The premise of the series is straightforward – each twenty five minute episode is set in a different year (mostly the 20th century, although the final one – All The World’s A Stooge – ventures into the year 2774AD) and sees Barker tackle a set of diverse characters. Possibly it was hoped that one or more of them would prove popular enough to spin off into a series – it did happen with this one, although it took seventeen years until Clarence reached the screen (and then on the BBC).
The Removals Person is such a one-joke premise that it’s highly doubtful Clarence would have ever gone ahead had Barker not been so keen to make it. At that late point in his career, Barker was a comedy heavyweight who was pretty much able to do as he pleased. Barker clearly saw untapped potential in Hugh Leonard’s The Removals Person and wrote all six scripts of Clarence himself (under the pseudonym of Bob Ferris). He wasn’t averse to recycling Leonard’s jokes though ….
Here, Barker plays Fred, although visually he’s pretty much identical to the later Clarence. Josephine Tewson, as in Clarence, is Travers, a maid who attempts to limit the damage caused by the myopic removals man and then slowly falls in love with him.
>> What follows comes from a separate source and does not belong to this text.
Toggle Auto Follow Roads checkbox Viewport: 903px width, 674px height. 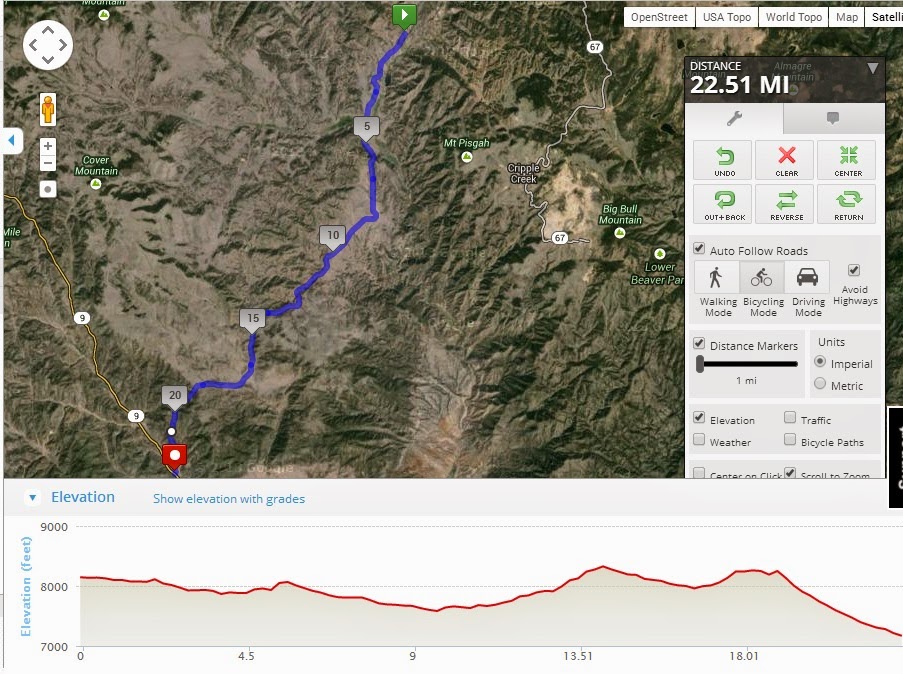pyautogui.click(x=699, y=249)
The year is 1937 and whilst the rest of London is busy celebrating the Coronation, Fred and Albert (Christopher Timothy) have a job to do – pack up all the belongings from a swanky flat and transport them over to Southampton.
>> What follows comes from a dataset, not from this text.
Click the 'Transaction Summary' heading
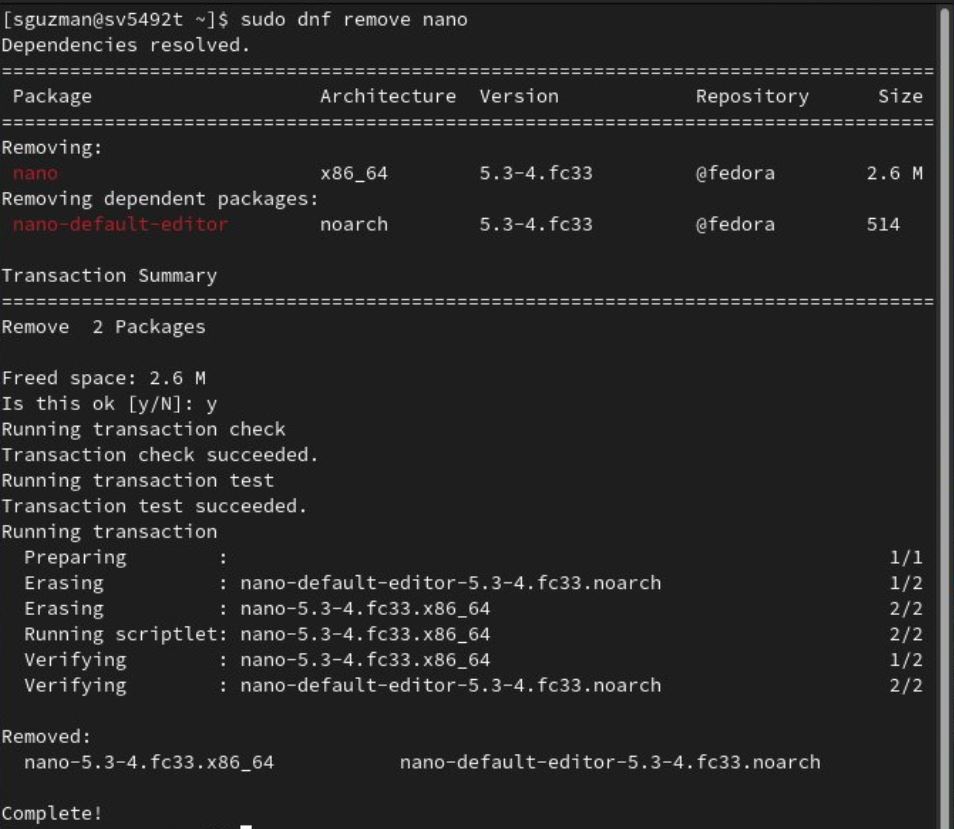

Albert (Timothy essays possibly not the most convincing Cockney accent ever heard) has other ideas as he wants to pop off for an hour or so to watch the procession, which leaves Fred in sole charge. We’ve already had a quick look at the world through Fred’s eyes (blurry to the point of blindness) so nothing that happens subsequently should be a surprise. For example, he mistakes a post box for a Chelsea pensioner, believes that Travers is a coat stand and decides that the unhappy Miss Angela (Gillian Fairchild) is a standard lamp.
How much this appeals will probably depend on how well disposed you are towards the numerous (lack of) sight gags. Fred is rather crude and not terribly sympathetic, conversely Tewson is rather appealing as Travers, a woman so obviously lonely that she responds to Fred’s charmless overtures. Gillian Fairchild soars over the top as Miss Angela, but this is mainly a two-hander between Fred and Travers.
The Removals Person is diverting enough, but it’s chiefly of interest because of the eighties revival – taken on its own this is pretty average fair. The shocking amount of tape damage on the VT master is quite notable, it’s quite unusual to see something in such poor shape.